L'Argentine replonge

Réservé aux abonnés

Le pays n’a pas réussi à trouver un accord avec les fonds vautours et se retrouve en défaut de paiement.

«Non au paiement de la dette», mardi à Buenos Aires. (Photo Marcos Brindicci. Reuters)
ParMathilde Guillaume
(Correspondante à Buenos Aires)
Publié le 31/07/2014 à 7h38

«Ils nous demandaient quelque chose qu'on ne pouvait pas leur donner.» Le ministre argentin de l'économie, Axel Kicillof, l'a annoncé cette nuit lors d'une conférence de presse au consulat argentin de New York: après un mois de négociations serrées suivant près de dix ans de bataille juridique rangée, l'Argentine n'a pas réussi à trouver un accord avec les fonds vautours en possession de 1% de sa dette privée, et se retrouve donc en défaut de paiement. Un défaut d'un genre nouveau, certes. Baptisé au débotté défaut technique, partiel ou sélectif parce qu'il désigne une situation encore jamais vue, mais défaut tout de même. Et porteur de bien mauvaises nouvelles pour le pays sud américain à l'histoire récente déjà marquée par les crises. La dernière, datant de 2001, porte en son sein les prémisses de celle qui s'annonce.

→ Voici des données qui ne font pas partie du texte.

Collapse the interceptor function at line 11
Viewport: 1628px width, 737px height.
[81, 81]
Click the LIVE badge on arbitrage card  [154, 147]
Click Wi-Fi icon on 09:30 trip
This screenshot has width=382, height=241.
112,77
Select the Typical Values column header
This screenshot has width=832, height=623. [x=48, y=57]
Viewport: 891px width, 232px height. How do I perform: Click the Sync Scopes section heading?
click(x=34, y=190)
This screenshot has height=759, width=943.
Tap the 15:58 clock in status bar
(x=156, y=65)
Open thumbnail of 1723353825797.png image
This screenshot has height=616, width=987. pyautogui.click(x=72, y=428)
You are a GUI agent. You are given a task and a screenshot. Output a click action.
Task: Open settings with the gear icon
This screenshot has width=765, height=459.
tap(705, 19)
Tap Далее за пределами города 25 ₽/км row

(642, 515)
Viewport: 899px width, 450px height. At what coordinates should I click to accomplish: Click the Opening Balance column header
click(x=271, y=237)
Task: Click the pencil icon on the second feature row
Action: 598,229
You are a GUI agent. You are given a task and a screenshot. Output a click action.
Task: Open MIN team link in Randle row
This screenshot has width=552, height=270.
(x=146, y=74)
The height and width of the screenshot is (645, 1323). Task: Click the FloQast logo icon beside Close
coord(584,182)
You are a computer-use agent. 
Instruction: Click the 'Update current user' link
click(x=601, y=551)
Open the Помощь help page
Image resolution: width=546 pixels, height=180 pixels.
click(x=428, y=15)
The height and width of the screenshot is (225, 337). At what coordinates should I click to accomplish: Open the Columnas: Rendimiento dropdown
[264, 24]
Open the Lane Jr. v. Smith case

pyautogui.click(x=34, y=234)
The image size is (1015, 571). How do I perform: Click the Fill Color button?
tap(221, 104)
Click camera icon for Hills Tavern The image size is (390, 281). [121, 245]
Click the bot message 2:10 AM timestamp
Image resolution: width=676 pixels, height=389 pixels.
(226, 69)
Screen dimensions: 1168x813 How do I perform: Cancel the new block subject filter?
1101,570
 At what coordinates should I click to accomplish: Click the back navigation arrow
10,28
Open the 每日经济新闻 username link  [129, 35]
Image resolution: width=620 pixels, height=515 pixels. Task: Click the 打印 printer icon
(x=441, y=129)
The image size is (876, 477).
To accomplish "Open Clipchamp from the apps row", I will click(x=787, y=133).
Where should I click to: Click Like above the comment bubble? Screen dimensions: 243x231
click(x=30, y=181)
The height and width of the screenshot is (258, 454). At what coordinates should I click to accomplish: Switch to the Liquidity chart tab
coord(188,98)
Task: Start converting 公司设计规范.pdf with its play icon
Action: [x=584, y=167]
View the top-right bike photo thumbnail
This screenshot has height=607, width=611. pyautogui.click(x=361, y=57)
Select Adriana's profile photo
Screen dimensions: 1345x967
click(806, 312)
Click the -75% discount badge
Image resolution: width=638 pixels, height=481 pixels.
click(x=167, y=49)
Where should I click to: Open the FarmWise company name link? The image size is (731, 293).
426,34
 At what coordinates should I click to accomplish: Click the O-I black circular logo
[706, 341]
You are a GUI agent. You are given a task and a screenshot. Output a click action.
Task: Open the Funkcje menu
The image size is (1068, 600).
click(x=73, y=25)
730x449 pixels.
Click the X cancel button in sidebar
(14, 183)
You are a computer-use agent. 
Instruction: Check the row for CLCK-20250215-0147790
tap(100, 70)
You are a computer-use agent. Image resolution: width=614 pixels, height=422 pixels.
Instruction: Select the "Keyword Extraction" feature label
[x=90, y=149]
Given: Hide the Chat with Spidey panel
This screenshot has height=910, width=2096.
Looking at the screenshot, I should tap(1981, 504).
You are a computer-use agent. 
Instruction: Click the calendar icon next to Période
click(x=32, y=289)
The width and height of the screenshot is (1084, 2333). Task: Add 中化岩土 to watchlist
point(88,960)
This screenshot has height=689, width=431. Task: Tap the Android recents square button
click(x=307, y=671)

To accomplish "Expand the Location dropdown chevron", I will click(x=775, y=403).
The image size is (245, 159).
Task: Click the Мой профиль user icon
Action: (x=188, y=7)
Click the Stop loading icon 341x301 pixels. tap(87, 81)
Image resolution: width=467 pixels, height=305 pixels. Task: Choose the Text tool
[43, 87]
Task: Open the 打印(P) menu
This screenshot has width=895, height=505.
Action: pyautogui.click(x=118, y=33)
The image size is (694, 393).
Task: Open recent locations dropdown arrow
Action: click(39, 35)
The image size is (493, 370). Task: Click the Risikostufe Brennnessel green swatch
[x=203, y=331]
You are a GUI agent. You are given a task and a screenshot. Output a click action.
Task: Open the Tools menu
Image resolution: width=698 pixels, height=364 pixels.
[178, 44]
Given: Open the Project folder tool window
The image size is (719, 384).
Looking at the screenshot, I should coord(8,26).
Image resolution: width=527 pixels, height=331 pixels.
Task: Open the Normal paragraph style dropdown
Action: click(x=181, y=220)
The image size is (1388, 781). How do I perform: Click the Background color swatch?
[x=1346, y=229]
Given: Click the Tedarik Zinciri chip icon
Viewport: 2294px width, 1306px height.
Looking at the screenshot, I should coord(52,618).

A l’époque, l’Argentine à bout de souffle se déclare en cessation de paiement de tous ses créanciers. Plus un centavo ne leur sera versé, Buenos Aires lèche ses plaies. Puis à force d’ingéniosité, d’imagination et de politiques sociales ambitieuses, le pays se redresse. Il parvient à se libérer de ses dettes envers les organismes internationaux tels que le FMI et la Banque Mondiale, mais surtout à restructurer une partie de sa dette privée, qui s’élevait alors à 90 milliards de dollars. 92% des détenteurs de bons argentins acceptent en 2005 puis en 2010 les conditions de Buenos Aires et allègent leurs créances de près de 70%. C’est le fameux «canje».